(Data records):
......
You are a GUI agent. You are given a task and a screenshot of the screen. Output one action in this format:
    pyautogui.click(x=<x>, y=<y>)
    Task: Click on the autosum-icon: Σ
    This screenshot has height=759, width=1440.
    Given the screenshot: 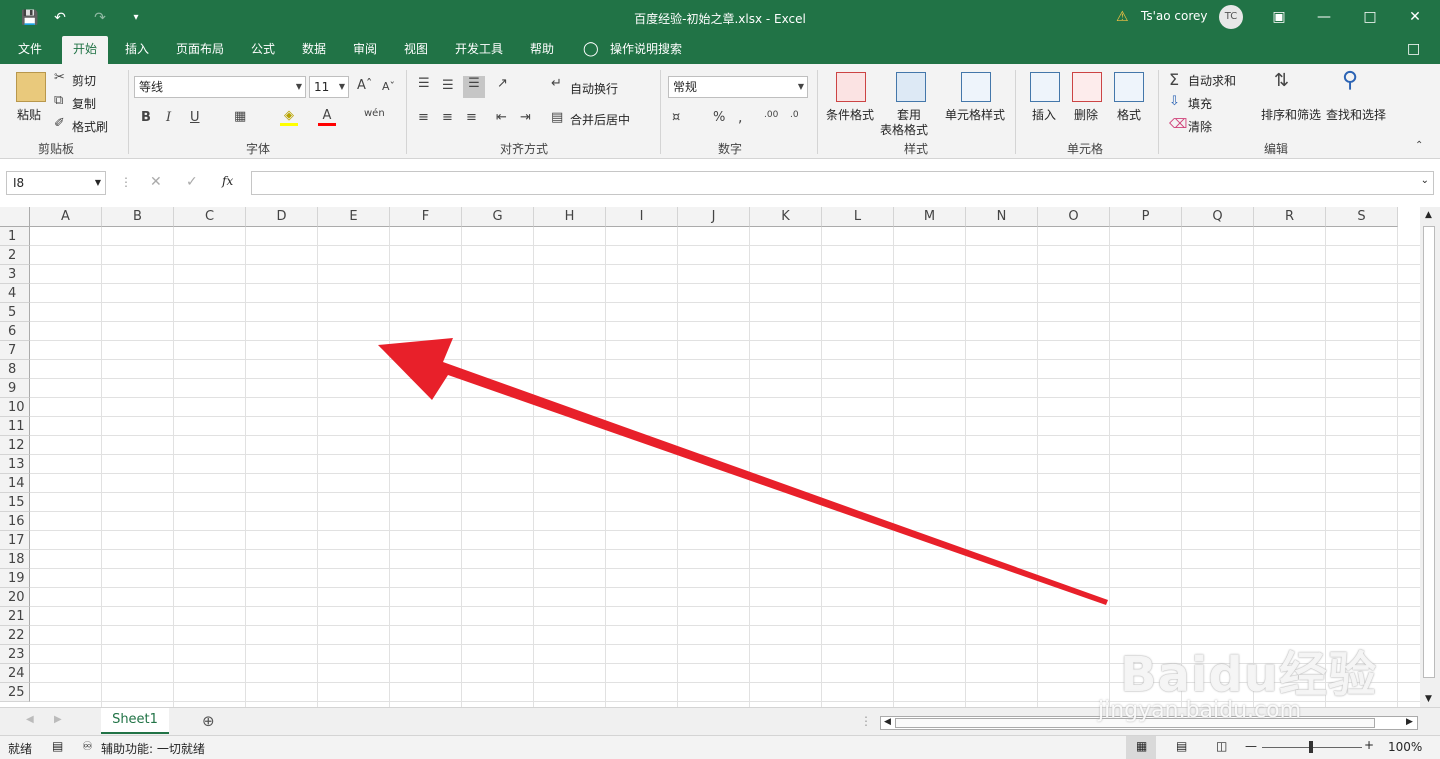 What is the action you would take?
    pyautogui.click(x=1174, y=80)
......
(Task description): Please reproduce, word for word, the lines from the start of the entries up to and including the line with "This screenshot has".

(Exercise result):
You are a GUI agent. You are given a task and a screenshot of the screen. Output one action in this format:
    pyautogui.click(x=<x>, y=<y>)
    Task: Click on the autosum-icon: Σ
    This screenshot has height=759, width=1440.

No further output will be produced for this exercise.